# Help! Red Feet/Scalp= too much Synthroid????



## Girlygirl90 (Jan 9, 2013)

Hi! I was diagnosed with mild/subclinical hypo (positive for antibodies) in January. I was placed on 25mcg of Synthroid and felt much better. Two months after my repeat blood work, my level was "Normal" but still around a 3. I felt good, but was still having hair loss so I asked my doctor to increase it so I could be around a 1 TSH which I read was best.

She increased it to 50MCG. When I went for my annual pap smear, my Ob/GYN stated that although she's not an endocrinologist, she thought 50mcg sounded like too much for someone with a 5.14 TSH at diagnosis.

After being on the 50mgc, I noticed that not only is my hair shedding not stopping, my scalp is red on top. It's not a rash or raised. It blanches when I press on it. Like too much blood flow?

Also, when I stand too long or put my feet in hot water (tub or shower) my feet get extra red! They immediately stop as I walk but it's scary. I've always had red feet out of the water since I like hot water...but the standing thing is concerning me. Also, when the sun hits my feet (again heat) even when lying down I can see them get red unrelated to sunburn! And when I run- like a heat intolerance on my feet but also when standing too long. (unrelated to heat). Like a vascular issue. But it immediately goes back to normal when I start walking.

* RECORDS PROVIDED:
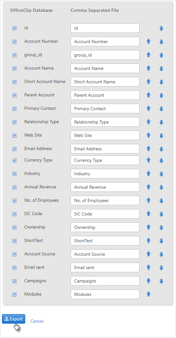Image resolution: width=176 pixels, height=338 pixels.
Task: Deselect the Ownership field checkbox
Action: tap(14, 228)
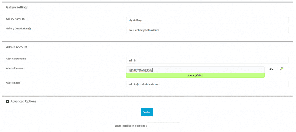The width and height of the screenshot is (296, 132).
Task: Click the Gallery Description info icon
Action: point(30,29)
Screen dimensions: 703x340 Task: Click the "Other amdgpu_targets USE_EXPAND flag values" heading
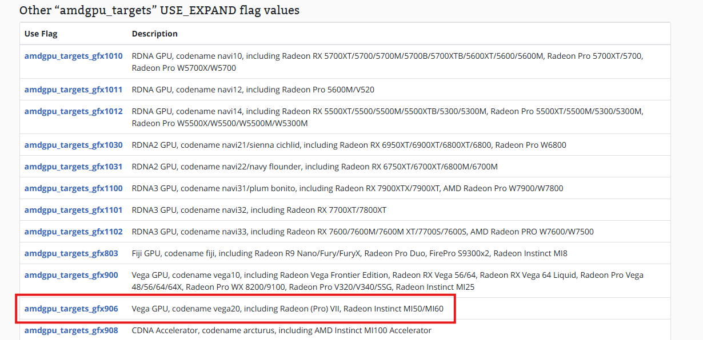(x=159, y=10)
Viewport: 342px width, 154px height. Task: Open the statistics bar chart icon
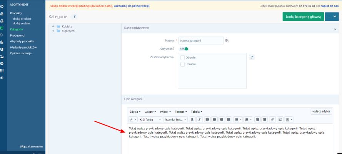click(x=2, y=42)
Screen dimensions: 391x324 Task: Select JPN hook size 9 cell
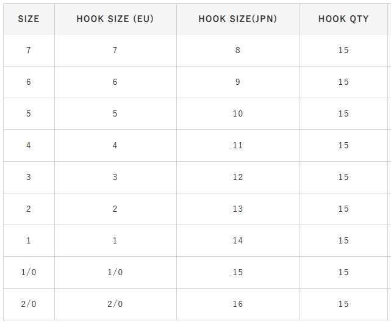click(x=238, y=82)
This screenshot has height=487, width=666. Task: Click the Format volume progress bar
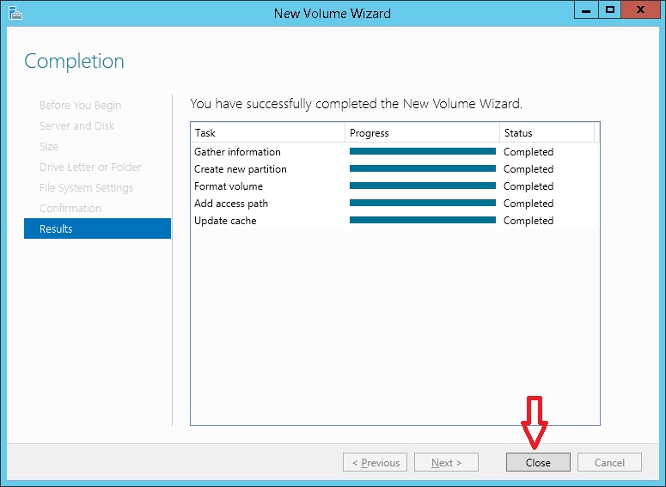click(422, 186)
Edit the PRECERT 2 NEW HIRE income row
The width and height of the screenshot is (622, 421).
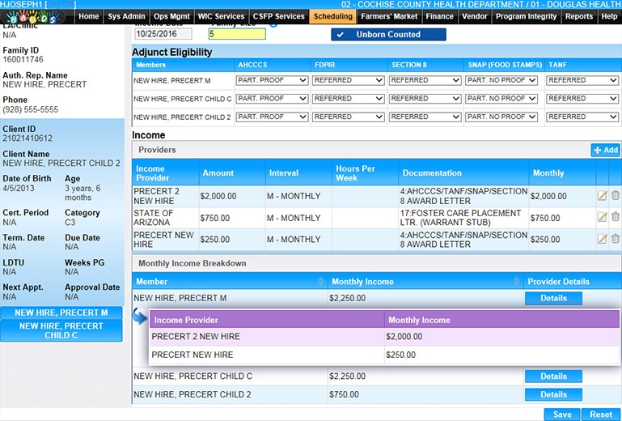[602, 196]
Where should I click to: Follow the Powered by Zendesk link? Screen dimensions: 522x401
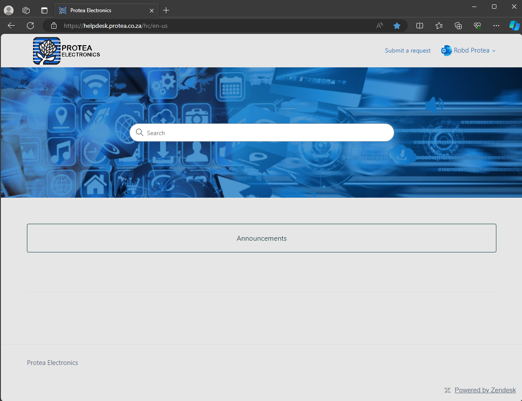(485, 390)

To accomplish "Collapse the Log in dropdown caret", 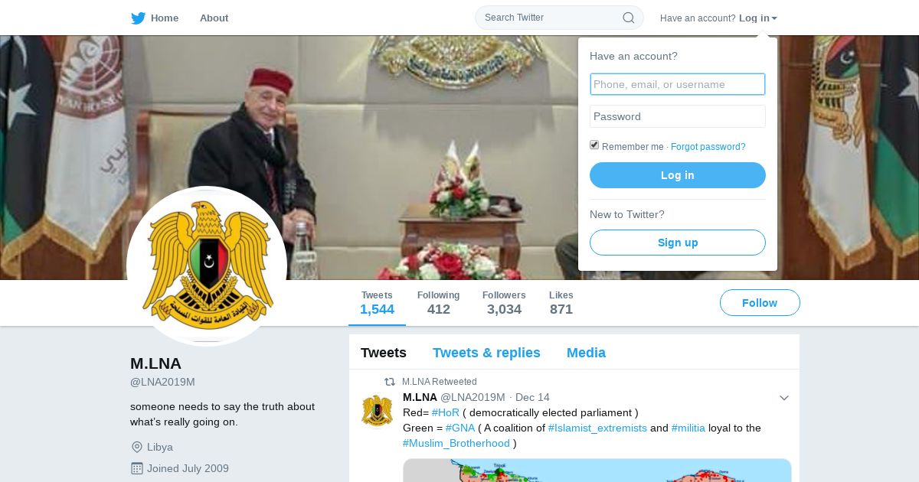I will pos(774,18).
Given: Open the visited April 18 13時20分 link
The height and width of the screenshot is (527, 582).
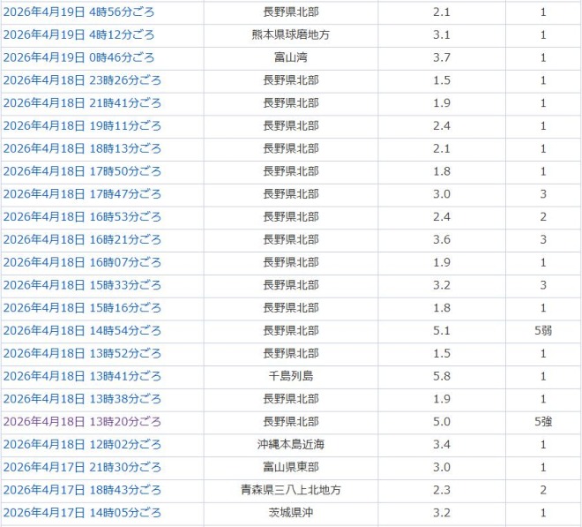Looking at the screenshot, I should 82,422.
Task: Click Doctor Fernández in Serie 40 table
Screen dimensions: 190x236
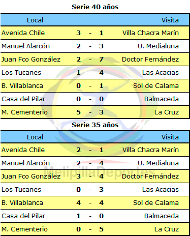Action: (x=150, y=60)
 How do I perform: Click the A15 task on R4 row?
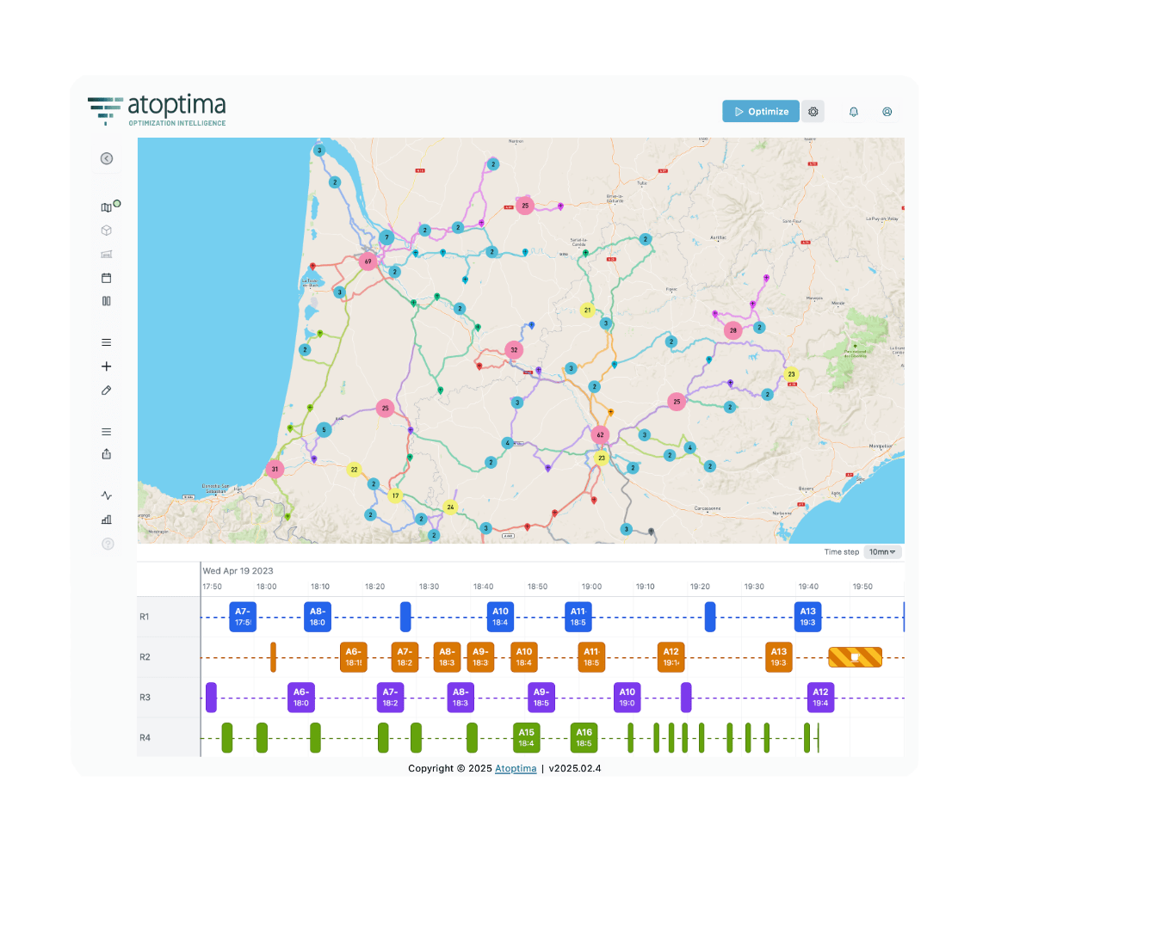(526, 738)
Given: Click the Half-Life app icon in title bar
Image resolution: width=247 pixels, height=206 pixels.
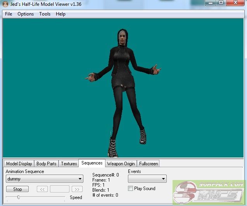Looking at the screenshot, I should click(5, 4).
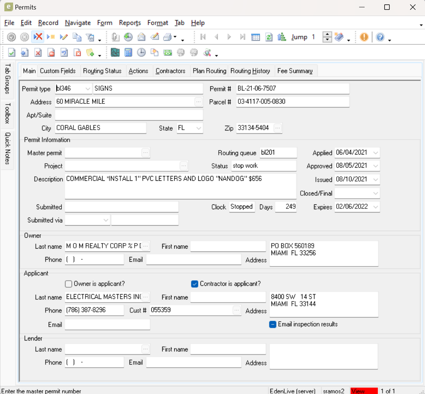
Task: Toggle the 'Email inspection results' checkbox
Action: coord(273,324)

* WORK REQUEST: Please copy the part of the Synthroid thread between "Hi! I was diagnosed" and "TSH at diagnosis.", inclusive, word for word. The entries stand apart from the Synthroid thread and have no connection to it.

* RESPONSE BELOW:
Hi! I was diagnosed with mild/subclinical hypo (positive for antibodies) in January. I was placed on 25mcg of Synthroid and felt much better. Two months after my repeat blood work, my level was "Normal" but still around a 3. I felt good, but was still having hair loss so I asked my doctor to increase it so I could be around a 1 TSH which I read was best.

She increased it to 50MCG. When I went for my annual pap smear, my Ob/GYN stated that although she's not an endocrinologist, she thought 50mcg sounded like too much for someone with a 5.14 TSH at diagnosis.